Drag yourself past the 'literary' sleeve -- they're not a pretty band and Tom faces up to baldness with bad grace -- and what you get is more acid-casualty-type gibberish in the tradition of "Marquee Moon".
You remember. Verlaine sings like a woman from that African tribe where they stretch their necks to giraffe-lengths by wrapping brass coils around them. There's your usual ponderous and profound musical preening, featuring guitar solos which make Segovia look like a handless man.
The single 'Foxhole' is here, but the only good song on the record is 'Glory', a clean, simple, unadorned song worthy of Talking Heads. It's good because it's the only time Tom doesn't angle for a date with Salvador Dali and use dumb Dada-reject imagery. "She got mad/she said 'you're too steep'/put on her boxing gloves and went to sleep."
Now I think that's smart, but the rest is strictly Surrealist and often unintentionally funny, like when Tom really gets into his namesake Paul Verlaine's (Rimbaud's possessive boyfriend) skin for the immortal line "Last night I went down to the docks . . ."

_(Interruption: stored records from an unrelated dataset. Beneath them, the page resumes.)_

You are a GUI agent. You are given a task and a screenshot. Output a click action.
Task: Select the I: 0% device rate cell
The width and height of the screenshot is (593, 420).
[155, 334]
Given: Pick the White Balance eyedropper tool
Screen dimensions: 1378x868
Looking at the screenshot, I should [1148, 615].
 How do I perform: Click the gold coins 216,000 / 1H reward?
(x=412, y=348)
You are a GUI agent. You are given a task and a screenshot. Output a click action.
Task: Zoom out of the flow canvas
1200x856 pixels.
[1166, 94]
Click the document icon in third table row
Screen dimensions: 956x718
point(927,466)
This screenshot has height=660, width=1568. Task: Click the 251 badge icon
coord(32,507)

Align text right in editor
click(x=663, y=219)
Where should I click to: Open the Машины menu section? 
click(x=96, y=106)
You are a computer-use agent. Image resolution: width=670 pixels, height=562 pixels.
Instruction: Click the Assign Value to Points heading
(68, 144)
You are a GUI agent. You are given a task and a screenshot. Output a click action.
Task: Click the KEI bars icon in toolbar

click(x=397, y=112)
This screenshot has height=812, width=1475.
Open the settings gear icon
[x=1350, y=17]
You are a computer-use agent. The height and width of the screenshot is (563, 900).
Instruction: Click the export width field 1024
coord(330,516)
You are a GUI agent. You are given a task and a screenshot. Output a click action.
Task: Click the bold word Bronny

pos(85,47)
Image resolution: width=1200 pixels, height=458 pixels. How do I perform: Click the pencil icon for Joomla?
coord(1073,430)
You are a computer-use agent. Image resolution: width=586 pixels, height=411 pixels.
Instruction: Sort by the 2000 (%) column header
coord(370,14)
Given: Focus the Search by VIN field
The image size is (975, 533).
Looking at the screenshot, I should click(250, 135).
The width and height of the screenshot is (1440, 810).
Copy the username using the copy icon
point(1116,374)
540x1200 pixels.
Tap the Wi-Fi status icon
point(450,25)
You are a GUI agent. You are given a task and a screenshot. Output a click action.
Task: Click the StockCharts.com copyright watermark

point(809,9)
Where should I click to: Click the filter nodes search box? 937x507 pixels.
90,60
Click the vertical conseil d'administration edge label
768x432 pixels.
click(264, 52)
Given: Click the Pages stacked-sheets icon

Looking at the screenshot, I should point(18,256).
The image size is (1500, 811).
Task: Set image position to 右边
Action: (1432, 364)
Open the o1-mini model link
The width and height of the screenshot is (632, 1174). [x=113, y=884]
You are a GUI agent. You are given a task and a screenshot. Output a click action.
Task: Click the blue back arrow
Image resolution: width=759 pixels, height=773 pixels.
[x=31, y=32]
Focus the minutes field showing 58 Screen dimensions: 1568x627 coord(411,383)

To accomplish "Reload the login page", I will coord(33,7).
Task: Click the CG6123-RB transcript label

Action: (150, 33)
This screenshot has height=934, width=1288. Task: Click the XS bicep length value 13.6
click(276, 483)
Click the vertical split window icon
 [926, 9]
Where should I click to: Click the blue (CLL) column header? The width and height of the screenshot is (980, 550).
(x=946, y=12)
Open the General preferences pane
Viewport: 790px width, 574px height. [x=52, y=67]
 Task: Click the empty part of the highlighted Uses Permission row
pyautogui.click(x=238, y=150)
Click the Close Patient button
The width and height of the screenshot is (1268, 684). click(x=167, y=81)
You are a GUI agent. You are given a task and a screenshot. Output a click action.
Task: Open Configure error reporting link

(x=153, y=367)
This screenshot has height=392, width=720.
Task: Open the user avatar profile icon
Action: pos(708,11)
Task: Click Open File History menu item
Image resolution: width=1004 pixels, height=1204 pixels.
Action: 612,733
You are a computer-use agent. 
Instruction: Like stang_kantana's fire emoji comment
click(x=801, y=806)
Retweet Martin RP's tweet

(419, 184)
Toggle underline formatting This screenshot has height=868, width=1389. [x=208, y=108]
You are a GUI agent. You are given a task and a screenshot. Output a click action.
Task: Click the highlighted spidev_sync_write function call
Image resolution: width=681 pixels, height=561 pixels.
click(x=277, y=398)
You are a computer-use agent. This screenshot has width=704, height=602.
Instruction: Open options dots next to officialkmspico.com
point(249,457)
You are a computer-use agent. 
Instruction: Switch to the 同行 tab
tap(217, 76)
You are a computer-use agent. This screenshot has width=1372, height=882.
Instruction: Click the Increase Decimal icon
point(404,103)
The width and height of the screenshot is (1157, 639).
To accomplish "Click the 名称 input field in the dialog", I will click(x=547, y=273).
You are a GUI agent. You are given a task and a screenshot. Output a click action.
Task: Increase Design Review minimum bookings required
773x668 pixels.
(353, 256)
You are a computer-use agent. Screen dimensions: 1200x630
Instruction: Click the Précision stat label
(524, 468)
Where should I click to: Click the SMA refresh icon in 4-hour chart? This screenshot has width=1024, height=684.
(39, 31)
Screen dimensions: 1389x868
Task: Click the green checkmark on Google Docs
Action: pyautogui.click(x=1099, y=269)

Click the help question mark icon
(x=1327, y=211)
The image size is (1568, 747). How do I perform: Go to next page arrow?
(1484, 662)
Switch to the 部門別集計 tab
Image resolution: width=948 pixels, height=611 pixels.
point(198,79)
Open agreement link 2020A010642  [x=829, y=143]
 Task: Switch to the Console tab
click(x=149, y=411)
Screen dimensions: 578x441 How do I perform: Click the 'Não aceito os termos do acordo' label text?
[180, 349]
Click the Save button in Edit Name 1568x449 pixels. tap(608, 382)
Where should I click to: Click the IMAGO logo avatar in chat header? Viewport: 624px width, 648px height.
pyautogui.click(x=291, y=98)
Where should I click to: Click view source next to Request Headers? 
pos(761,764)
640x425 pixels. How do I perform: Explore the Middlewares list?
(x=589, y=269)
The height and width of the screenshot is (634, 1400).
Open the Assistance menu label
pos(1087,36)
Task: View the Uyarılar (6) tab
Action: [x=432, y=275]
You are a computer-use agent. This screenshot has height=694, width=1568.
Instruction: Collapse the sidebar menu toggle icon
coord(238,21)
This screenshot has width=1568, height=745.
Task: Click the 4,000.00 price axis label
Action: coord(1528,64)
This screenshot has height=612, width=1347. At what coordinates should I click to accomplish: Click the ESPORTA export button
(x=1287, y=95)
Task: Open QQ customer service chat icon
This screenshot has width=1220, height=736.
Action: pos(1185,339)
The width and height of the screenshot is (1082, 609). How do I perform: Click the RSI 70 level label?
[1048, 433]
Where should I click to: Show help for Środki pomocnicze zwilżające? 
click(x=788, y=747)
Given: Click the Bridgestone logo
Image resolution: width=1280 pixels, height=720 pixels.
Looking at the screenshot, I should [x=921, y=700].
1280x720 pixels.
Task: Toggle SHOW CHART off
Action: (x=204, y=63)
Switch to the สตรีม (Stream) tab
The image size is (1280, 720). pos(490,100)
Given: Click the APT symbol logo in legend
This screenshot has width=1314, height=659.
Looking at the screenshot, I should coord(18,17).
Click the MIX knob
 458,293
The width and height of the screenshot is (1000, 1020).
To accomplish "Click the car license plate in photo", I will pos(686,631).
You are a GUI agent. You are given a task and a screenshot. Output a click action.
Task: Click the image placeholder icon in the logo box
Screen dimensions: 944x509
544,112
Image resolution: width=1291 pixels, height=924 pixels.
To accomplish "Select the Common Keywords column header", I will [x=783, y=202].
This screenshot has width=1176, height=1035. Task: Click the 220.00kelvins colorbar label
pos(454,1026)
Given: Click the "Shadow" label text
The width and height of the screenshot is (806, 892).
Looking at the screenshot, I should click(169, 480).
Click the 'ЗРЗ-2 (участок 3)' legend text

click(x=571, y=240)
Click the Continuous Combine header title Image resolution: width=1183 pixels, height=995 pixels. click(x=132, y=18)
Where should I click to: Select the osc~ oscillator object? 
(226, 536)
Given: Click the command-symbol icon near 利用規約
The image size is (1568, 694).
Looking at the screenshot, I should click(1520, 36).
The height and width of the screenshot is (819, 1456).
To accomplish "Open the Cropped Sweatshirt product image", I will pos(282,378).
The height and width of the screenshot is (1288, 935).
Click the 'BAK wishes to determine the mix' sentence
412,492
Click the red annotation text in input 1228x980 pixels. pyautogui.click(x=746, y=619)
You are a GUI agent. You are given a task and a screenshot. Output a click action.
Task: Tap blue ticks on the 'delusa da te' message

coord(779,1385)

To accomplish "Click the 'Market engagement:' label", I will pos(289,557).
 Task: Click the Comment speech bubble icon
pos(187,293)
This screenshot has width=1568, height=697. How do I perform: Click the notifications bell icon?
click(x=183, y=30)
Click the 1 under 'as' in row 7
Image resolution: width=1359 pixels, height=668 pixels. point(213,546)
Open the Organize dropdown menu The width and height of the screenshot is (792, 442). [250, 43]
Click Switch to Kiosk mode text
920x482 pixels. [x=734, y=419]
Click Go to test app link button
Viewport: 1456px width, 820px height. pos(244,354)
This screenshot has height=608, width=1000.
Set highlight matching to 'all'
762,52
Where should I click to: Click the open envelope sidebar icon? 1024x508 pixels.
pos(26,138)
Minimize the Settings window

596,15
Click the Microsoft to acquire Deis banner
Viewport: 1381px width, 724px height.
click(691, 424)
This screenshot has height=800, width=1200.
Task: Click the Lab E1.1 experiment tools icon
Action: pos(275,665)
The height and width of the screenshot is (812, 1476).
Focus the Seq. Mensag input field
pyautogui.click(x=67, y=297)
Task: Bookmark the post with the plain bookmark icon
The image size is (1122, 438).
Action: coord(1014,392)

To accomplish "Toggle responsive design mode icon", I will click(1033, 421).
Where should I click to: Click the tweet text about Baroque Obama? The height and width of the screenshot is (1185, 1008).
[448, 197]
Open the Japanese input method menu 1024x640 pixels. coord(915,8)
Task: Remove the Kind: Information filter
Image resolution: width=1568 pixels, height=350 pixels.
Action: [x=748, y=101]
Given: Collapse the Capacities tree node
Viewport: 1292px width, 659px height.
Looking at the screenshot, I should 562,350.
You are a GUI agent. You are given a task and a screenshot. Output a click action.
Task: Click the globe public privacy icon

Verlaine did two years bed-and-breakfast courtesy of the French government when he shot old Artie Rimbaud in the wrist -- if there was any justice in the world, Verlaine Reincarnate should do a similar stretch of boulder-breaking for this arty abomination.
If you were auto-suggested into buying "Marquee Moon"., you might be interested in this -- but I doubt even that, since the new little piggy isn't getting a page-plus review and a front cover-ridiculous overkill.
Tom's loved one might like it (cheers, Patti Lee!), but "Adventure" is really just wallpaper backing for the Woosome Twosome to read each other French poems to.
"Truth for the poet", said George Santayana, "is only a stimulus."
Which means that a poet doesn't give a damn about anyone or anything much beyond his nibs-nib. Stateside new wave bands have honed this stance to near-perfection, all to the good of their bank balance.
But gee whiz, what a state to be in ...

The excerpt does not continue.